免疫細胞在各自正常分化成熟的不同階段以及活化過程中，其細胞膜表面均表達可供鑒別的特殊結構，即表面標志。其中CD分子常作為各類免疫細胞的表面標志用于免疫細胞的鑒定和分離以及用于檢測在不同狀態下某類免疫細胞數量的變化，能夠反映機體免疫功能狀態，有助于研究某種疾病的發病機制，為疾病的診斷和治療提供依據。

【基本原理】

利用熒光素標記抗人T細胞亞群的單克隆抗體（mAb）直接與人淋巴細胞反應；或用標記有熒光素的羊（或兔）抗鼠IgG作為第二抗體，再借助mAb的介導與人淋巴細胞結合。

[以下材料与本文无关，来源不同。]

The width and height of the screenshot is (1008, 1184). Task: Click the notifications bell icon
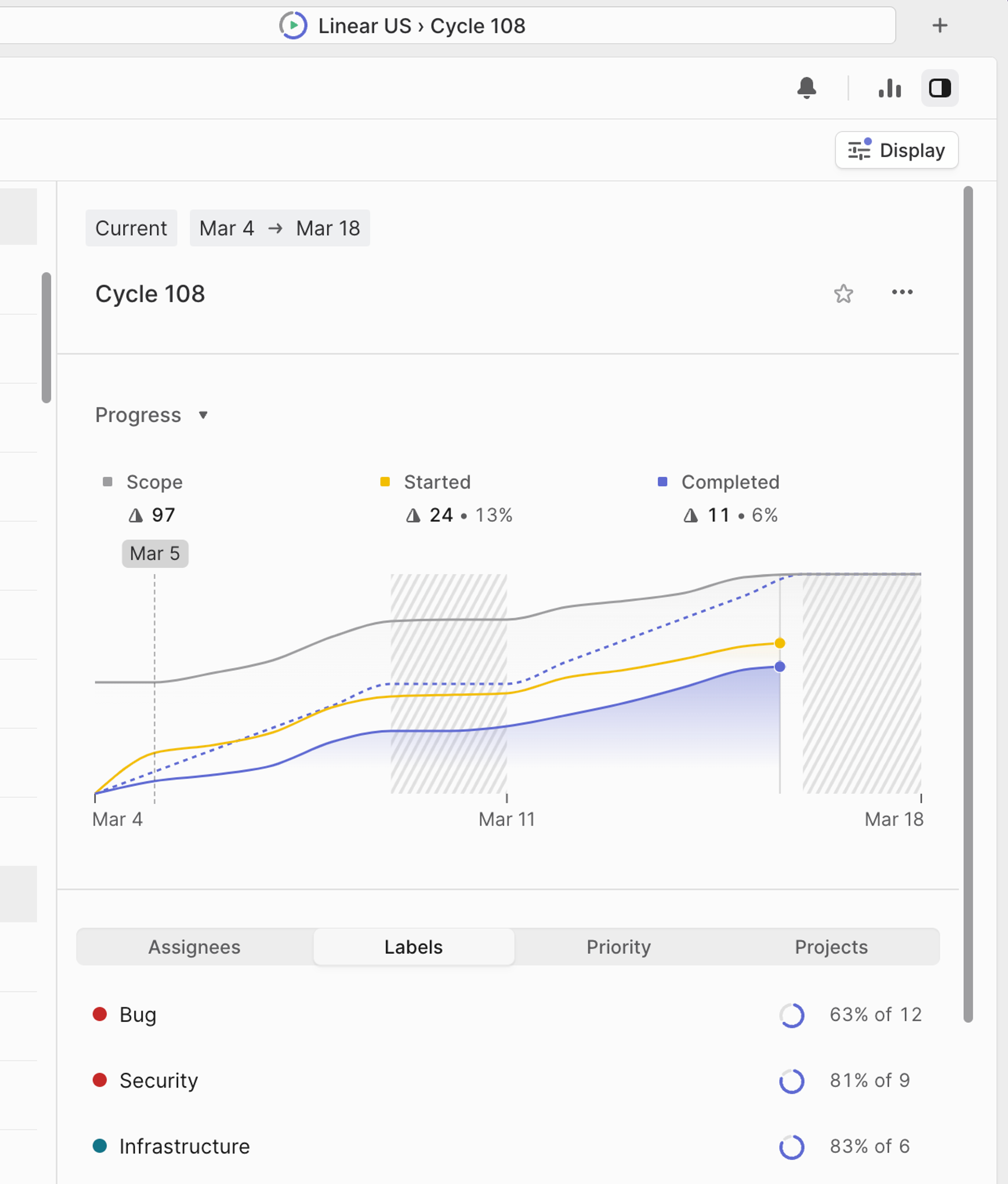(806, 88)
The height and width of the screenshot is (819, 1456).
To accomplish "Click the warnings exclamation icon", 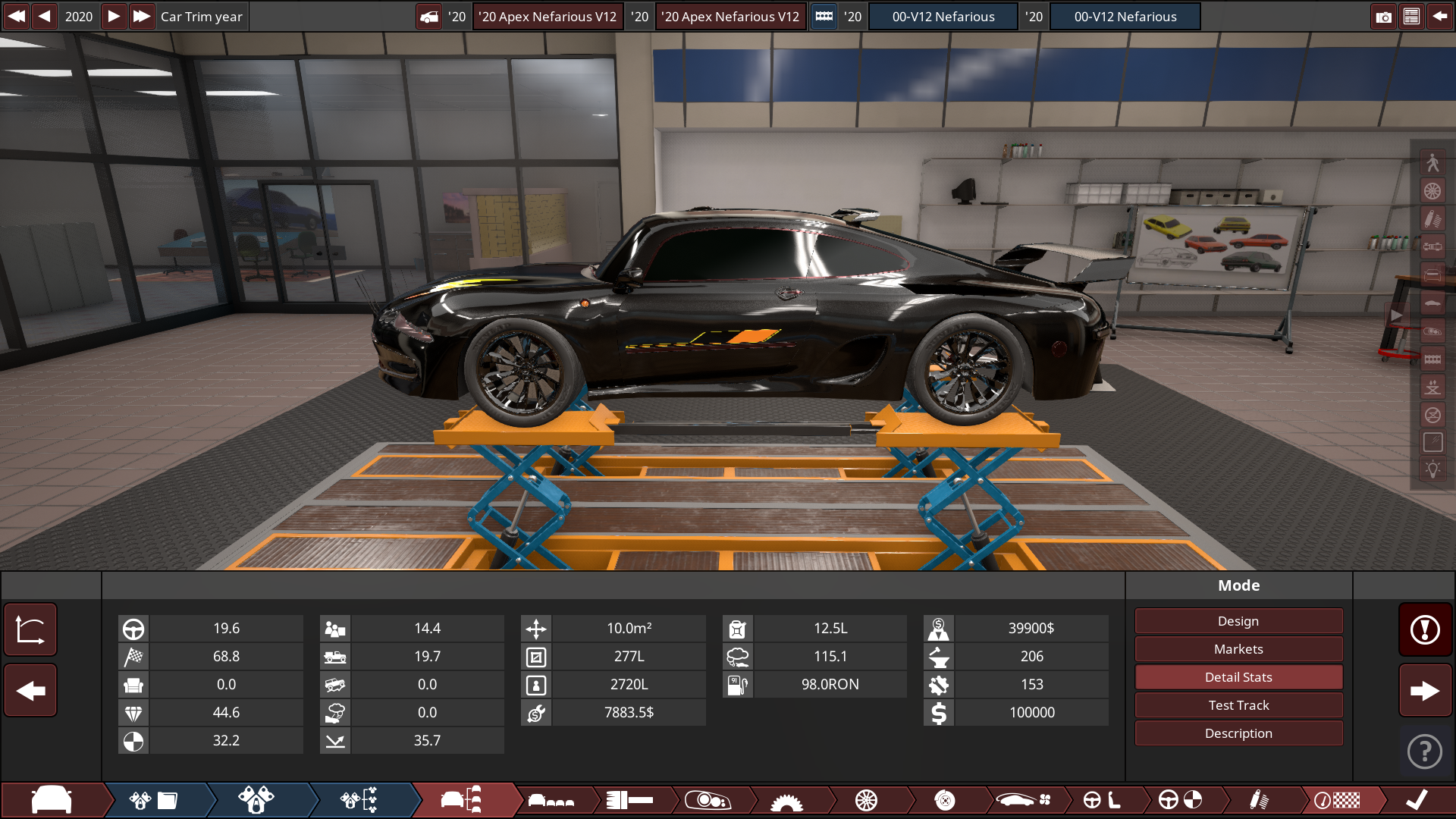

在熒光顯微鏡下，結合有熒光素標記抗體的細胞在黑暗背景下發出熒光，凡是呈現特異性熒光的細胞即為陽性細胞，計數陽性細胞，從而確定T細胞各亞群的百分率。上述方法分別稱為直接免疫熒光法和間接免疫熒光法。

【試劑及材料】

（1）肝素鈉溶液:濃度為125～250U/ml。

（2）抗CD3、CD4、CD8的mAb

（3）Hanks液和RPMI-1640營養液

（4）FITC-兔或羊抗鼠IgG

（5） 熒光顯微鏡

【操作方法】

（1） 取肝素抗凝外周血2～5ml，常規方法分離單個核細胞，調整細胞濃度至1.5×106 /ml；

（2） 將淋巴細胞懸液分別加入20孔PVC軟板孔內，每孔100μl，每份標本加4孔。將塑料軟板置吊籃中， 水平離心1000r/min，1min，去上清；

（3） 在1～3孔內分別加入抗 CD3、CD4、CD8的mAb各20μl，第4孔加入1640營養液或無關抗體作為陰性對照；

（4） 將微量軟板置振蕩器上振蕩5s，使淋巴細胞與mAb充分混勻。放入有蓋濕盒內，置4℃ 冰箱中作用45min；

（5） 取出，每孔加入Hanks液200μl，振蕩5s，置吊籃中1000r/min離心1min。甩去上清，振蕩5s，加Hanks液200μl，重復洗滌3次；

（6） 分別加入兔抗鼠IgG熒光抗體各10μl，振蕩5s，放入濕盒內置4 ℃作用45min后，同（4）洗滌3次；

（7） 甩去上清，加入20％甘油PBS緩沖液50～100μl振蕩混勻后，用微量吸液器分別吸取細胞懸液滴至載玻片上，覆以蓋玻片。

【結果觀察】

在熒光顯微鏡下用高倍鏡觀察，分別計數200個淋巴細胞，記錄熒光陽性細胞數（細胞膜上呈現明亮點狀或帽狀黃綠色熒光的細胞），然后分別計算出各淋巴細胞亞群的百分率。